El problema es que este método es extremadamente lento. Hay que esperar minutos enteros mientras el aire llega hasta las estructuras microscópicas de la oblea. Eso representa un obstáculo importante que ralentiza todo el proceso.
Por eso hemos pasado al uso del calentamiento por infrarrojos. En lugar de calentar el aire y esperar a que funcione, el calor se transmite directamente a la oblea.
¿Por qué es mucho más rápido?
Imagínelo así: los rayos infrarrojos actúan directamente sobre las moléculas de agua. El calor hace que las moléculas reaccionen y desaparezcan, casi al instante. No hay necesidad de esperar a que algún ventilador mueva el aire por la habitación. Se pasa de un proceso lento a uno rápido. En una línea de producción real, esto convierte una espera de minutos en unos pocos segundos. Es una gran ventaja en términos de tiempo de procesamiento.
Los desafíos
No basta con sustituir el calentador por una lámpara. El calor por infrarrojos es muy intenso. Si las lámparas no están bien colocadas o si se aumenta demasiado la potencia, se puede causar daño en la oblea. Es necesario utilizar un controlador PID adecuado para manejar el aumento de temperatura de manera segura.

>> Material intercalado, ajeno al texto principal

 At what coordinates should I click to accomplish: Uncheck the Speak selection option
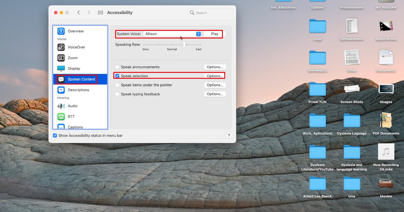click(117, 76)
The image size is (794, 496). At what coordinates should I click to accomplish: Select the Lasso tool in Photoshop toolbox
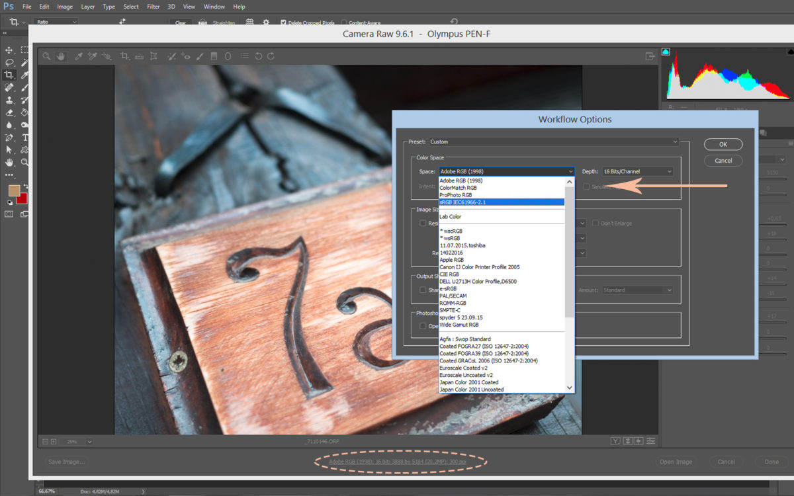[x=9, y=63]
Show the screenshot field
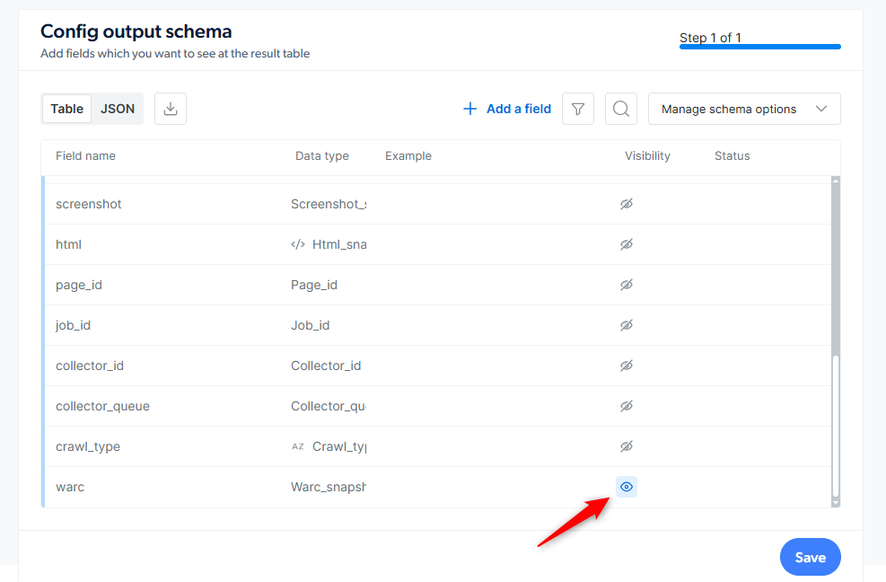 (x=626, y=204)
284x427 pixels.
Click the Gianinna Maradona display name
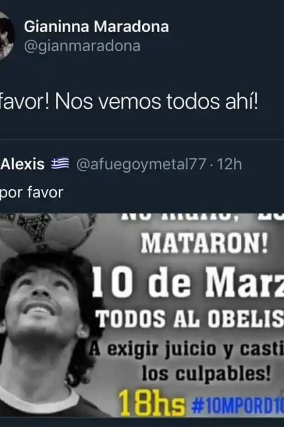click(x=97, y=27)
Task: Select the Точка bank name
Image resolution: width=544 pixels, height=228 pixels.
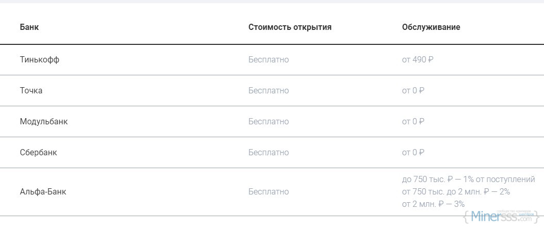Action: pos(31,91)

Por lo general, utilizamos emisores de onda corta de infrarrojos. Estos penetran en la superficie con mucha intensidad, lo que permite secar rápidamente los residuos sin dañar todo el sustrato.
Hacer que el hardware funcione correctamente
También habrá que considerar el espacio ocupado por las lámparas infrarrojas. Consumen mucho menos espacio que los ventiladores y todos los conductos asociados. Pero hay que tener cuidado con la potencia requerida. Se está reemplazando un motor de ventilador por un conjunto de lámparas de alta potencia. Asegúrese de que su fuente de alimentación pueda soportar ese aumento de consumo inicial cuando el sistema se active.
Cuando se incrementa la producción de MEMS, esos segundos ahorrados por cada oblea se convierten en grandes ganancias al final de cada turno. Es solo cuestión de cambiar la forma de pensar: en lugar de mover aire, movamos fotones.